Precisely this emphasis on listening and empathy makes “The Lives of Others” profoundly moving as a document of communism’s last years. We are reminded that human beings inhabited these broken states. Fine performances and taut direction combine to depict surprising ways in which real lives intersect on the pages of state directives and the fates of actual people are rapped out on party typewriters.

Yet its more general themes fit too neatly into formulaic humanism. “The Lives of Others” softly asserts gentleness, sensitivity, and artistic freedom as its ideals. The filmmakers nourish all the usual cultish ideas about the sanctity of artists and the indomitability of the human spirit. The idealism feels misplaced in an otherwise tough-minded movie which opens with a torture interrogation coolly described in a university lecture.
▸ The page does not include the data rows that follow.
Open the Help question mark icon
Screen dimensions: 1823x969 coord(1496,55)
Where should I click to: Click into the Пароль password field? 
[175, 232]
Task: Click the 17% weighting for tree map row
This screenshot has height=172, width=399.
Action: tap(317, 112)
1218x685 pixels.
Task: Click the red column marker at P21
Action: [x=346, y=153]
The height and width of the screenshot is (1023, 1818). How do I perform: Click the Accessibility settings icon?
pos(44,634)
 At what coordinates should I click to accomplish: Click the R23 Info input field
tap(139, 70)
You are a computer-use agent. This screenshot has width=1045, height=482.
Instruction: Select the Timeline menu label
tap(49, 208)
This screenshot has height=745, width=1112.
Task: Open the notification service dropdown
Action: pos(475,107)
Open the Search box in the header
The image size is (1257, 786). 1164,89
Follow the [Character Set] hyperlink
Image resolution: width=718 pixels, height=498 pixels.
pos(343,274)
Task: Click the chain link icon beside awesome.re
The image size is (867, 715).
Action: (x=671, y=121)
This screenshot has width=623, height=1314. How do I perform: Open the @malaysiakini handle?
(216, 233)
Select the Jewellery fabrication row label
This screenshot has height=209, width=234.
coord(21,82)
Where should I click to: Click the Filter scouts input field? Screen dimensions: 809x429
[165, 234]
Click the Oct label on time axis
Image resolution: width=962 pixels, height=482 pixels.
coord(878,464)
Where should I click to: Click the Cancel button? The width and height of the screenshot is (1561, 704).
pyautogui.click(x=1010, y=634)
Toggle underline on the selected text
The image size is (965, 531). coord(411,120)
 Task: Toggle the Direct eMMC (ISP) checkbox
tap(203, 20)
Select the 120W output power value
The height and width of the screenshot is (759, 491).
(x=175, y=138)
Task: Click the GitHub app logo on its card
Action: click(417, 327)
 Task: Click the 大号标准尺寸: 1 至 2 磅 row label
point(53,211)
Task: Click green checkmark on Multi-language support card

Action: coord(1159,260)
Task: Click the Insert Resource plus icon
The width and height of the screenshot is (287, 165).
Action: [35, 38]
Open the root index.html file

Happily, von Donnersmarck eschewed a violent or sensationalistic ending. The climactic recognition between the two men is handled beautifully. Neither man actually makes eye contact with the other and years pass before the secret is known to them both. It is a fascinating character study and a paean to the kindness of strangers, demonstrating how slipstreams of grace can survive even in the most machinelike institutions. These are timely themes for our present, when our own life-and-death struggles are slowly dissolving into bureaucratic abstractions.